What is being asked:
Go through the entries below. Copy out every line that contains "text".

Records drawn from a dataset:
===

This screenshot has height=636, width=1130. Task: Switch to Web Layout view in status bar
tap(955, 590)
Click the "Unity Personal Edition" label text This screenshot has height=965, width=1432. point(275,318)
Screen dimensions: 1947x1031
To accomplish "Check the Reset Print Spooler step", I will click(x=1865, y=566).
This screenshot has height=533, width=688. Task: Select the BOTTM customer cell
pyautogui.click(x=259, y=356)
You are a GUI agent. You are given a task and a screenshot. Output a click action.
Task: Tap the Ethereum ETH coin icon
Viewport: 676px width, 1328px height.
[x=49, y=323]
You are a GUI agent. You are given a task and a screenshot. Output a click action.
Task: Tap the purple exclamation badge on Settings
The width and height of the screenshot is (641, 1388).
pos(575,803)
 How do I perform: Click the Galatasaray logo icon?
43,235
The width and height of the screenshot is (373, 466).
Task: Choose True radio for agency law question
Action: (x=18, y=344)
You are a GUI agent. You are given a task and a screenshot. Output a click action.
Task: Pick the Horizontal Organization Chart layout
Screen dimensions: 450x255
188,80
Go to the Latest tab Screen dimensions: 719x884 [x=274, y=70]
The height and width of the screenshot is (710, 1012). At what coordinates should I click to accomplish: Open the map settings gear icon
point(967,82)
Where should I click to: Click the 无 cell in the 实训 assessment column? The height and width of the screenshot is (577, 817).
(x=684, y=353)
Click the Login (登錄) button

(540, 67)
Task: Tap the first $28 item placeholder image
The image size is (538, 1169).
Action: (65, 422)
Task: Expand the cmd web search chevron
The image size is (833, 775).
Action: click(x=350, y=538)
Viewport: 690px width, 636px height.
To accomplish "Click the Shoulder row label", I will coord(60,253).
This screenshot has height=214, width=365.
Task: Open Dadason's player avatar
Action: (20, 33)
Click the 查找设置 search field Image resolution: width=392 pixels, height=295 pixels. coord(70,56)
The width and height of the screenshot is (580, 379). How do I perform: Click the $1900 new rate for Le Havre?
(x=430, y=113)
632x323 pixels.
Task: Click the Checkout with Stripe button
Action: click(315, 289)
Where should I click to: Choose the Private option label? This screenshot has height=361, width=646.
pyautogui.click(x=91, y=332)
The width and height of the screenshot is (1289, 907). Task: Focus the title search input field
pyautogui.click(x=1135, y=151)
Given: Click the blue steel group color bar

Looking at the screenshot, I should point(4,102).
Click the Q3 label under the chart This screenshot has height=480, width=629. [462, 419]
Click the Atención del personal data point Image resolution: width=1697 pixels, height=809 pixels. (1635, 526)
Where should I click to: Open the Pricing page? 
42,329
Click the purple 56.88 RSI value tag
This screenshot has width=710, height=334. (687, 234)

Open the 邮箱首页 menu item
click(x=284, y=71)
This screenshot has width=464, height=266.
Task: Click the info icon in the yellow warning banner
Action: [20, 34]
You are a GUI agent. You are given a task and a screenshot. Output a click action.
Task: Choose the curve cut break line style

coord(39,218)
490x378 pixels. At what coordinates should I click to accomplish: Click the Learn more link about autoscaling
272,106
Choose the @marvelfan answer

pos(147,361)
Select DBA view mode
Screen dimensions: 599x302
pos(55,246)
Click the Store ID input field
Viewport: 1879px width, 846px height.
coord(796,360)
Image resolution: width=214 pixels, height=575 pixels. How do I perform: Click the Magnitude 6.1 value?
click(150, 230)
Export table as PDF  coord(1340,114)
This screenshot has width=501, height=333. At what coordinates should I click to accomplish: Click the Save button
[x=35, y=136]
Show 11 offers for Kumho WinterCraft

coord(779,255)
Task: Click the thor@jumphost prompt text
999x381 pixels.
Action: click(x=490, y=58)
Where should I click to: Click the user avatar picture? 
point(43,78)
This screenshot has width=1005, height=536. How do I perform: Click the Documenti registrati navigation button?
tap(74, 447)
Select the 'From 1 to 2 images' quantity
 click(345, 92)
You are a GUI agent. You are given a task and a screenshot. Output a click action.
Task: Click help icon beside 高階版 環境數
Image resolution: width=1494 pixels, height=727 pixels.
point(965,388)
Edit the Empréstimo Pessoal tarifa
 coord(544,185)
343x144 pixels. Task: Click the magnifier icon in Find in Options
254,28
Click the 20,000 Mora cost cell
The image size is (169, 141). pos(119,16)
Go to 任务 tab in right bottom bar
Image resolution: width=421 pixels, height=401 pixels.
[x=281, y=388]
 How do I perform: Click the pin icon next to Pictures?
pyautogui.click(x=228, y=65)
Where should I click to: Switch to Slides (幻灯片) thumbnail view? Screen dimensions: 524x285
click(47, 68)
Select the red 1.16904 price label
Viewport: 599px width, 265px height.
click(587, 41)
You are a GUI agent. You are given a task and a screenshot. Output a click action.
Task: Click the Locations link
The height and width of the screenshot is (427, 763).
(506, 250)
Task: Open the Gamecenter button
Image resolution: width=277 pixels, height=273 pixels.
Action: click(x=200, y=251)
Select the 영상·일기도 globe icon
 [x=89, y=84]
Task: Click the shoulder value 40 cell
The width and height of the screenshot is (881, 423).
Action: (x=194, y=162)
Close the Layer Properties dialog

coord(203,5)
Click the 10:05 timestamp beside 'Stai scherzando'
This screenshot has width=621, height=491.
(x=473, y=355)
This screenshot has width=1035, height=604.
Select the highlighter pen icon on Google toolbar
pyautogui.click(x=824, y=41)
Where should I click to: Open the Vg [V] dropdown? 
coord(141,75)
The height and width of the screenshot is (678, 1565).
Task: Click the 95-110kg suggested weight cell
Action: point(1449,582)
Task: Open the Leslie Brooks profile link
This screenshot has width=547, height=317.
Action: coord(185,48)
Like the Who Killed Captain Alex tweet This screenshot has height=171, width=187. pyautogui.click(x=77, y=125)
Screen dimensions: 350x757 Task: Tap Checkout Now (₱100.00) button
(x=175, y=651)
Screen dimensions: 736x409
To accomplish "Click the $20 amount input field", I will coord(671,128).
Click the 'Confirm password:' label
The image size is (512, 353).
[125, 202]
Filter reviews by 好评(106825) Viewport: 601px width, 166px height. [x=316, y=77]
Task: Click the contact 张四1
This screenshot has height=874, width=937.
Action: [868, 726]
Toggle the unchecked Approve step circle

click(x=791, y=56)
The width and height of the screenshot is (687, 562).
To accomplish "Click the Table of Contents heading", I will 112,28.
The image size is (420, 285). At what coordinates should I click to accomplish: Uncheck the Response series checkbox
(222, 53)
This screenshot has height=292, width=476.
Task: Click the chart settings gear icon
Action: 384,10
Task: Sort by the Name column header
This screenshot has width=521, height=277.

===

Completed exercise:
Click the "Unity Personal Edition" label text This screenshot has height=965, width=1432. point(275,318)
Task: Click the thor@jumphost prompt text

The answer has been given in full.